What your shouldn’t do:

  • Rewrite the piece.
  • Patronize.
  • Show off at the writer’s expense.
  • Hold back what you honestly feel.

Remember:

  • A piece can be critiqued on multiple levels from the global, “Does it make sense?” or “How did it affect me?” to the minutely local, “This comma use is incorrect.”
  • Every piece will be critiqued differently depending on what it is trying to do and how it is trying to do it.
  • It’s okay if you don’t know exactly what to say about a piece. Fumbling around trying to articulate your feelings can be just as useful to the writer as a crisply pronounced judgment.
  • A lot of critiquing involves interplay between what the piece is trying to do and how it is trying to do it. Oftentimes weaknesses in a text are caused by a dissonance between these two attributes. Oftentimes the writer will be unclear on what the piece is trying to do, and you discussing it will help clarify that for the writer. This means that a critique can oscillate between the philosophical and the technical.
  • Every writing problem, eventually, becomes a technical one. How do I make the scene work? How do I make a convincing transition? How do I characterize convincingly? How do I introduce the conflict? How do I word the ending?
  • Oftentimes the critique will be about writing that is not on the page. Missing words. Rearranged words. Different words. The reader doesn’t know what those words will be. Only the writer can supply them, if she/he can.

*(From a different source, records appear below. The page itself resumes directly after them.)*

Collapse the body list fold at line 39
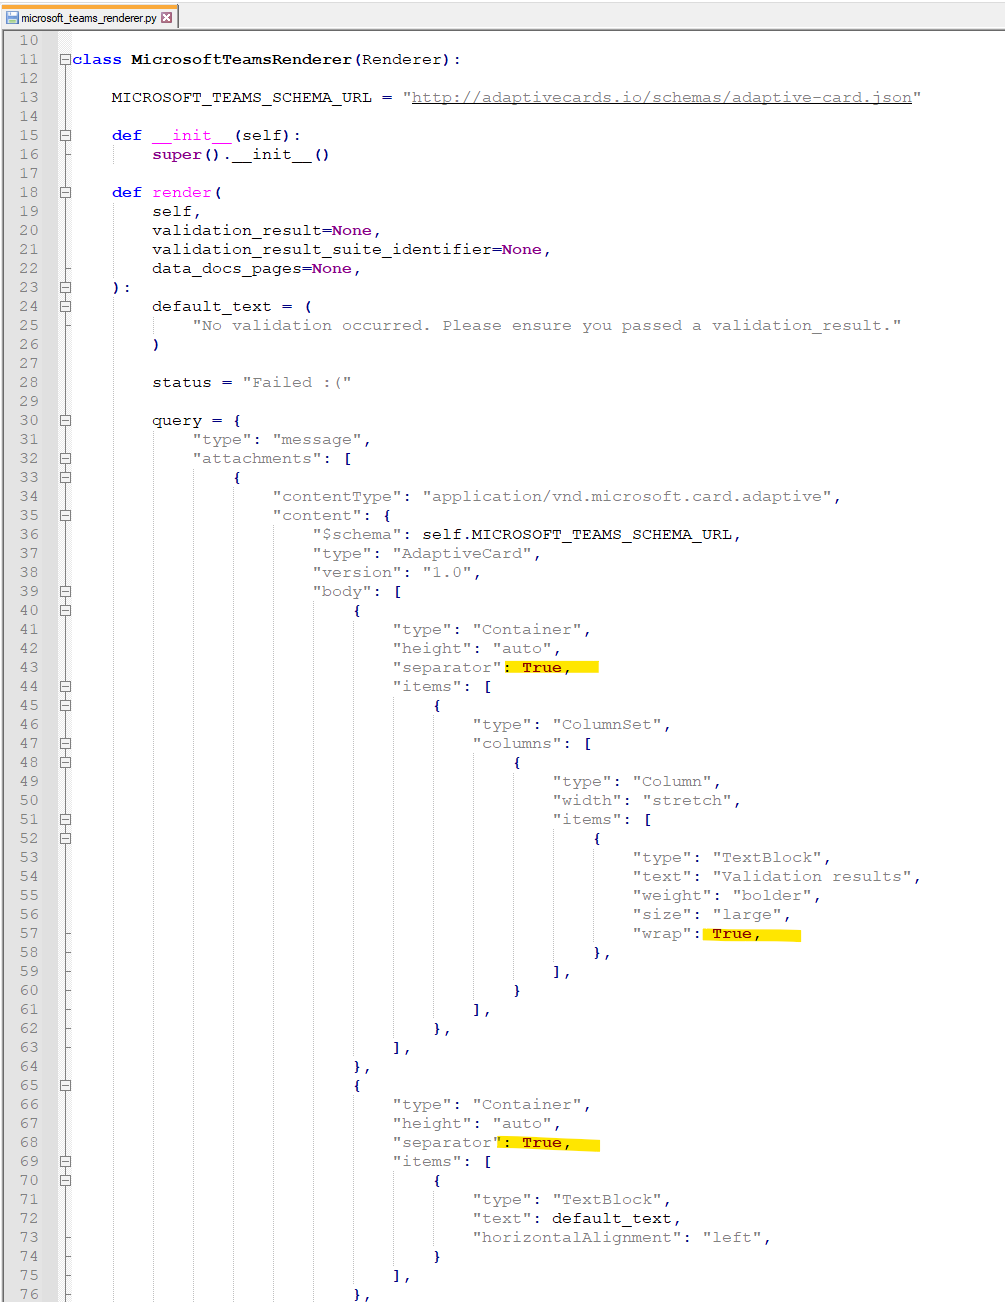 pos(64,591)
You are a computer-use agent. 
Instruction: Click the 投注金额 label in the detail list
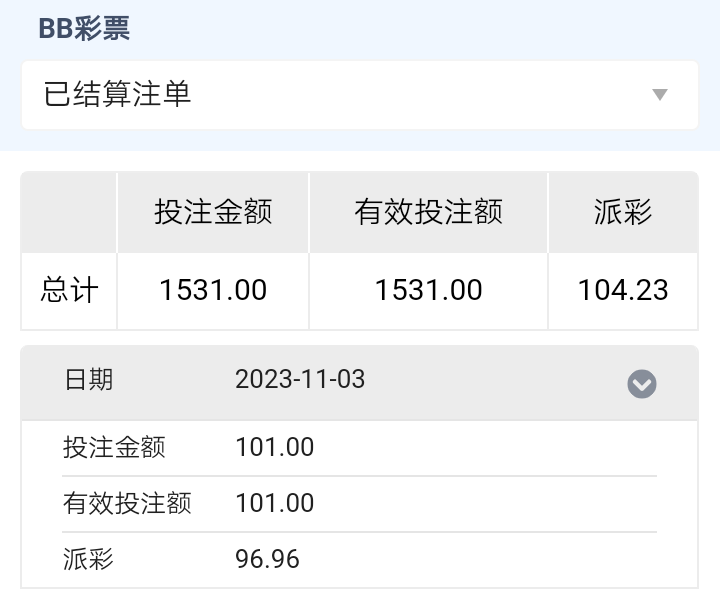pos(114,447)
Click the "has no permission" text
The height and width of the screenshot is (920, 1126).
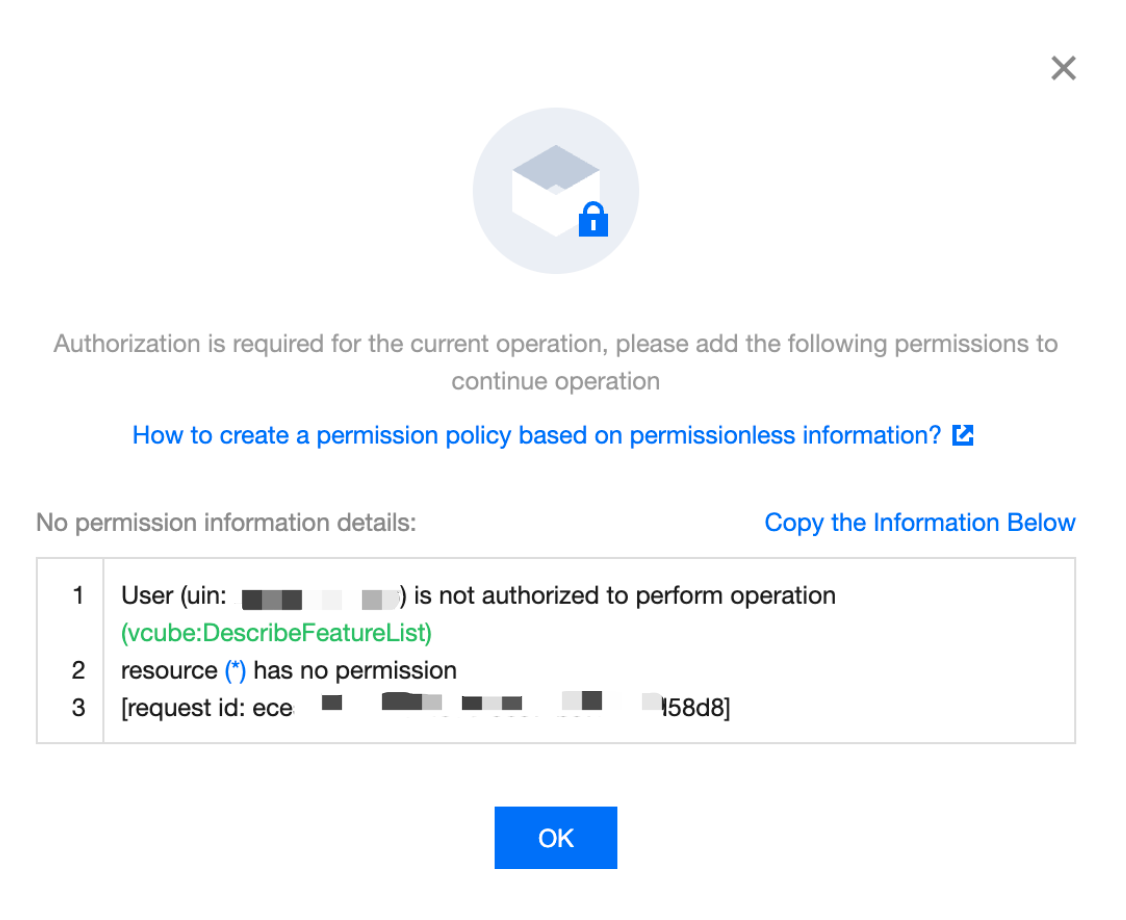click(355, 670)
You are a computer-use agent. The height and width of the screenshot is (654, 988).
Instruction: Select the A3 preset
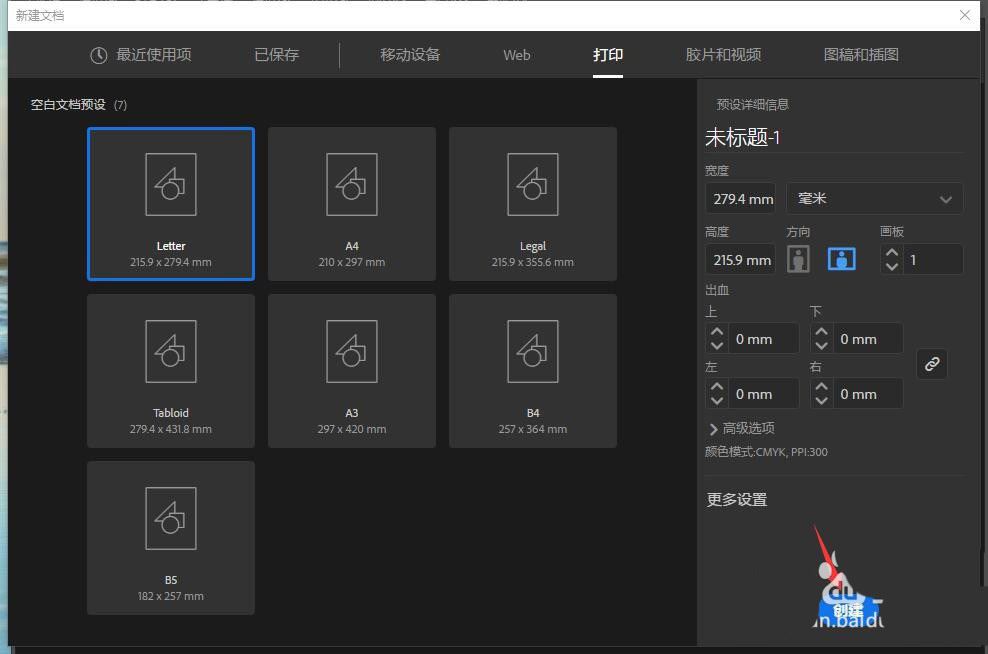351,352
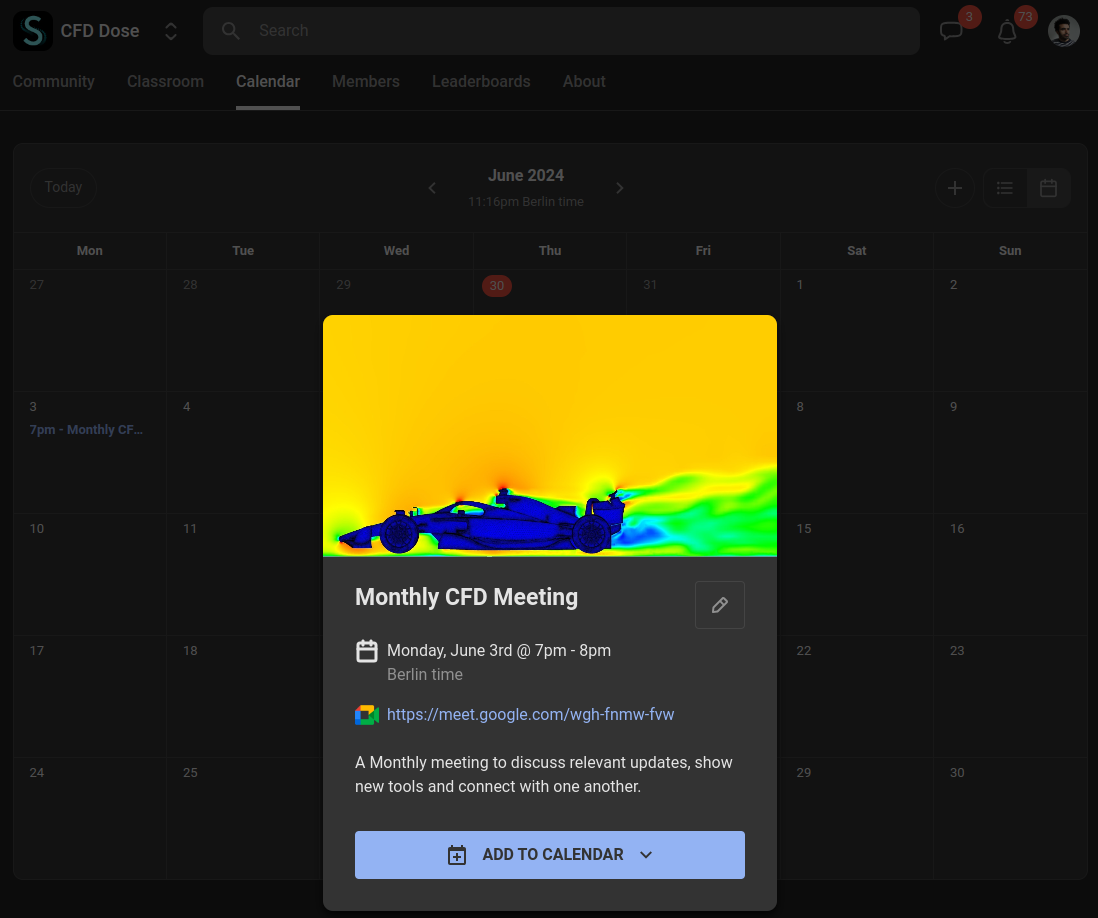Open the calendar date icon near the meeting time
Image resolution: width=1098 pixels, height=918 pixels.
point(366,650)
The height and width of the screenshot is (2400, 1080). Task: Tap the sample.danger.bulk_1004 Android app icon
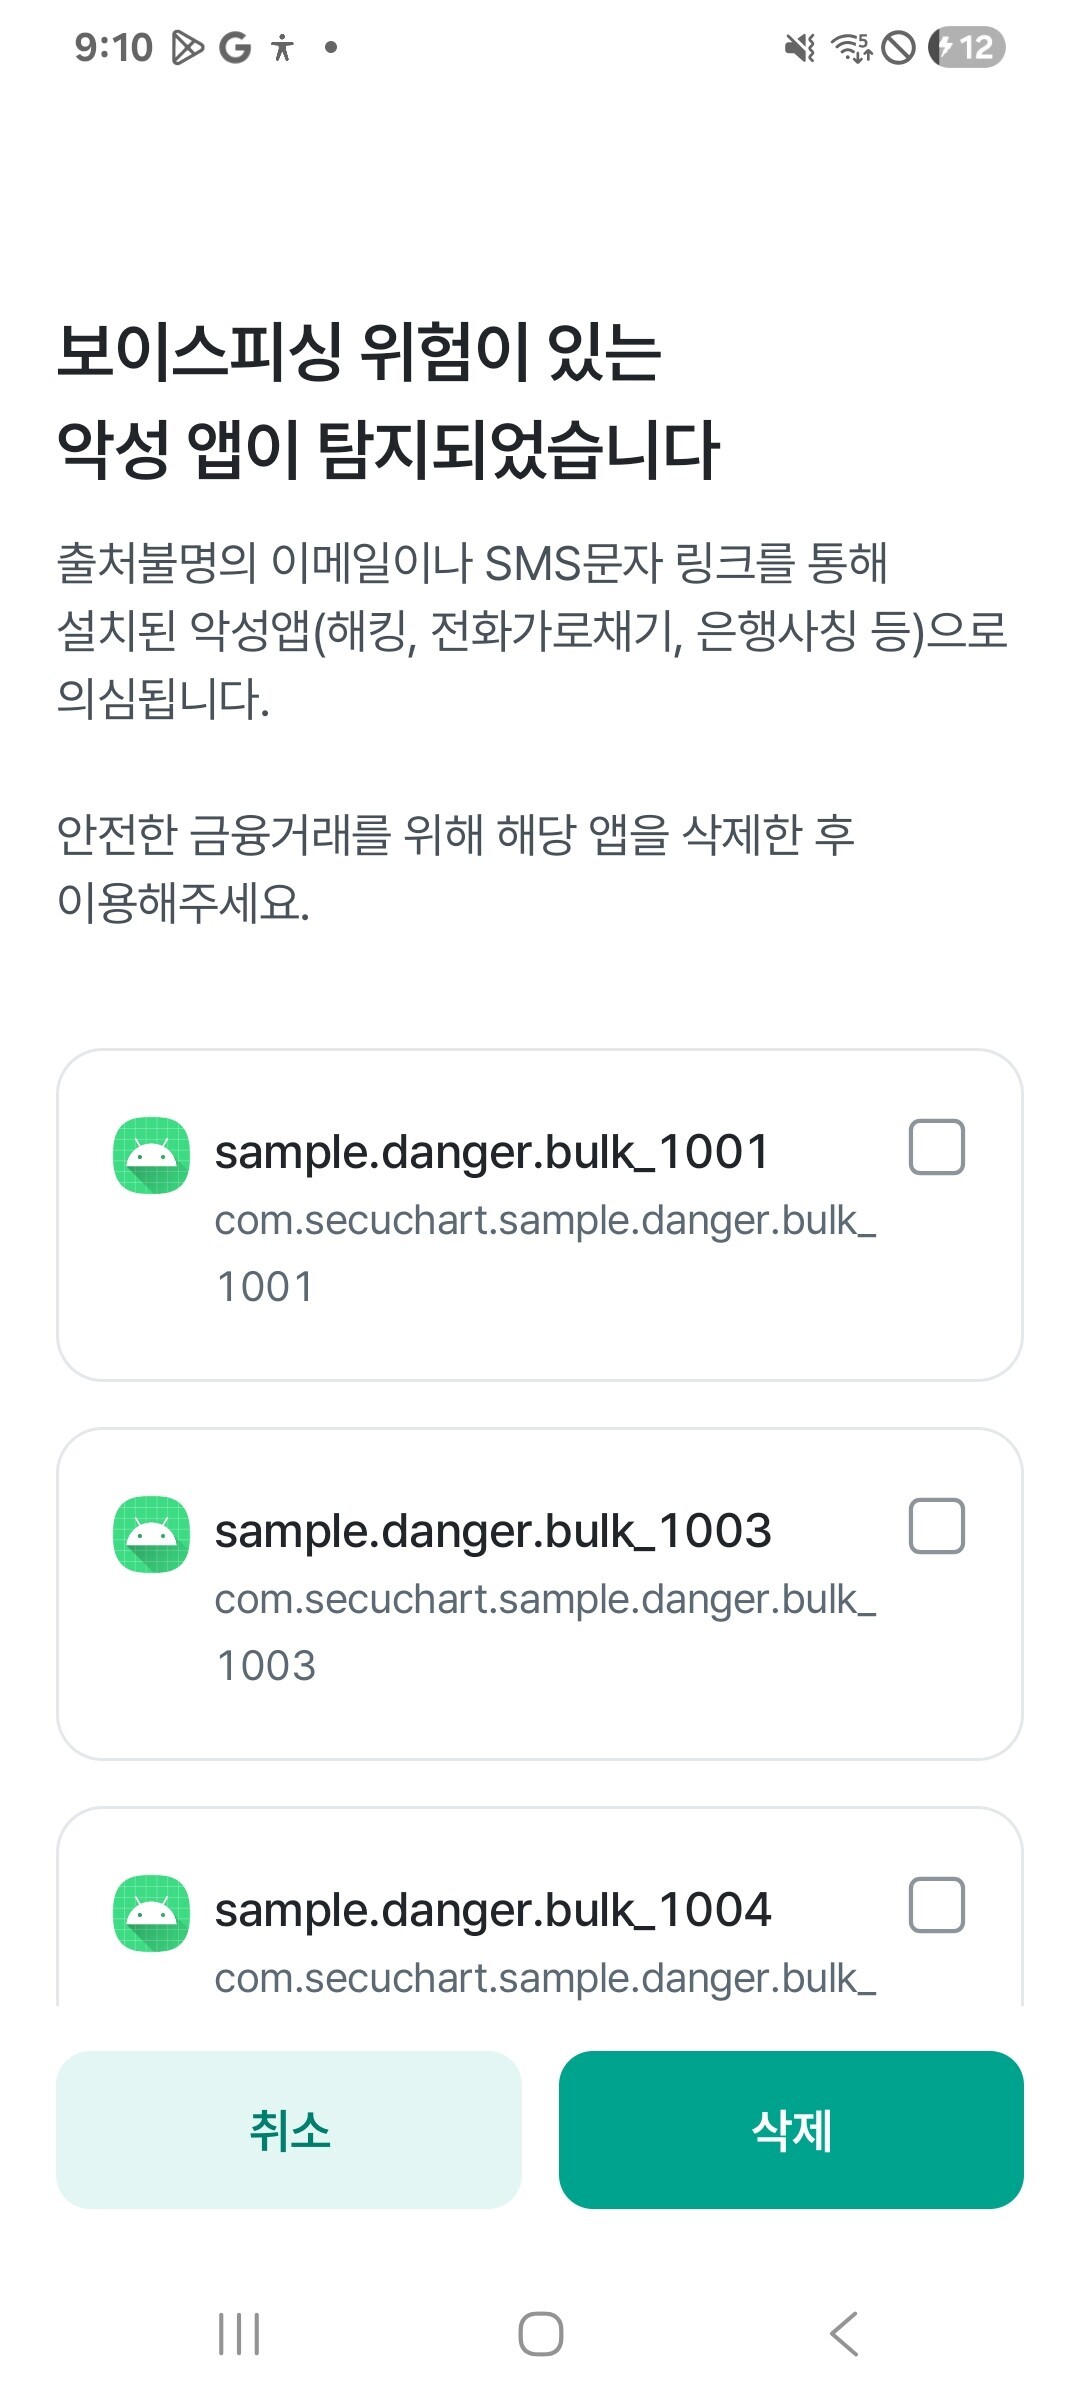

Not everyone needs a writers’ group. A very rare few are good judges of their own work. Some writers are afraid that a writers’ group will kill their voice, that they will start to write stories to avoid criticism rather than pursuing their muse. I haven’t seen that happen. It certainly hasn’t happened to me, but I understand the fear.

The Internet provides more resources for being a part of a writers’ group. I often use the collection of articles at the Science Fiction Writers of America website for advice, including the very helpful Turkey City Lexicon, which is both funny and a writing education at the same time.

Oh, I ought to mention that at the meeting where the writer received the air-sickness bag, we immediately voted her out of the group (it wasn’t the first time she’d behaved counterproductively). We finished the meeting by critiquing the rest of the manuscripts. Unfortunately, the meeting was in the house of the woman we’d just voted out of the group. The atmosphere was a bit…well…awkward.